Beyond that, there is still no turnkey solution for consumers to manage their coins themselves. There are solutions, but they are uncomfortable. They require careful reading and time, both of which are inconvenient. The current best solution is a dedicated cold storage computer (or Raspberry Pi) running Armory, and to make multiple paper backups and store them yourself in various locations, so that it's unlikely your computer and your papers are all wiped out simultaneously.

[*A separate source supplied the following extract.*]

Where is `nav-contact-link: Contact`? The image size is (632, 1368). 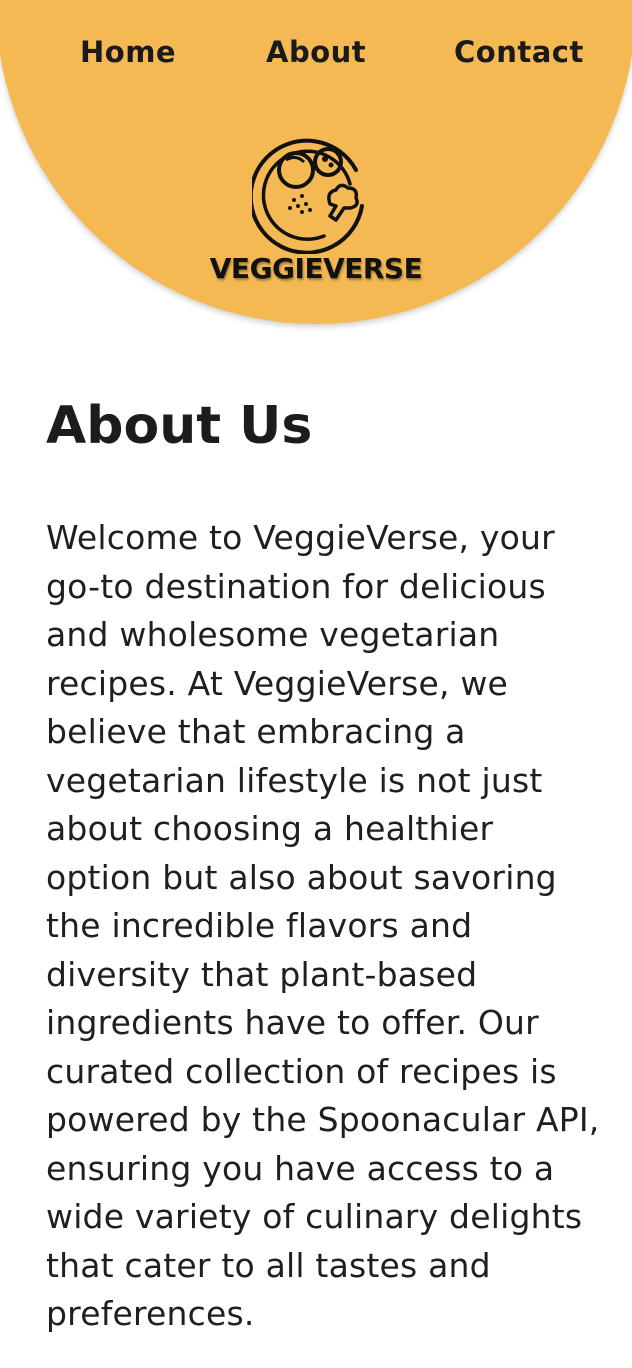 nav-contact-link: Contact is located at coordinates (519, 52).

And even with that kind of protection, someone can still hold a gun to your head and force you to send them your bitcoin, and there's not a damn thing you can do to protect yourself if they succeed. All transactions on the blockchain are public, so if someone gets wind that you control a 1,000 BTC wallet, suddenly you're a target. If they compel you to send your coins to them and somehow get away, you'll never get them back. Heck, if they force you to send them your coins and don't get away, it's still unlikely you'll ever get your coins back. They'll just sit in prison and bide their time, then enjoy your coins as a pension plan for when they get out of prison.

Is there hope? Perhaps. As far as I can tell, what's needed is for an exchange/dealer like Coinbase to purchase some kind of high-risk insurance which is guaranteed to pay out in the event of a disaster. The insurance plan would have to be able to cover all coins that the exchange holds at the time of the disaster. Since Coinbase has >1M user wallets, Coinbase probably controls quite a lot of coins. Let's say that they hold ~1/4th the number of coins Mt. Gox claimed to: about 200,000 BTC. Let's say the price per coin at the time of the disaster is $400/coin. That's $80M of losses which the insurance company would have to cover. And how precisely will they pay out to the exchange's users? Or even to the exchange themselves? Let's say the insurance company hands over $80M. Now the goal is to use that $80M to buy back enough coins from some other source in order to return all lost coins. Well, you can't do it! You'll skyrocket the price of bitcoin from $400 to $MASSIVE_NUMBER if you tried to buy 200,000 coins, especially if everyone realized what you were trying to do. So the exchange may still wind up hosed! And of course, that means the users will wind up hosed in the end.



To respond to one of your points:

> The current best solution is a dedicated cold storage computer (or Raspberry Pi) running Armory, and to make multiple paper backups and store them yourself in various locations, so that it's unlikely your computer and your papers are all wiped out simultaneously.

The Trezor, a hardware wallet that signs transactions without exposing private keys to the computer it is connected to just shipped its first unit: https://bitcointalk.org/index.php?topic=553818.0

Dedicated hardware wallets (which will hopefully be cheap and readily available) may be the future solution to malware related theft.


This is simply an infosec problem. Much like banks in the wild west. It's easy to set up a bank, but hard to keep the money, therfore lowering the value of having a bank.

The infosec industry needs to mature and bitcoin needs to thoroughly adopt it at every stage. This means consumers as well. There will be a knowledge-gap to participate in Bitcoin because of this for a long time.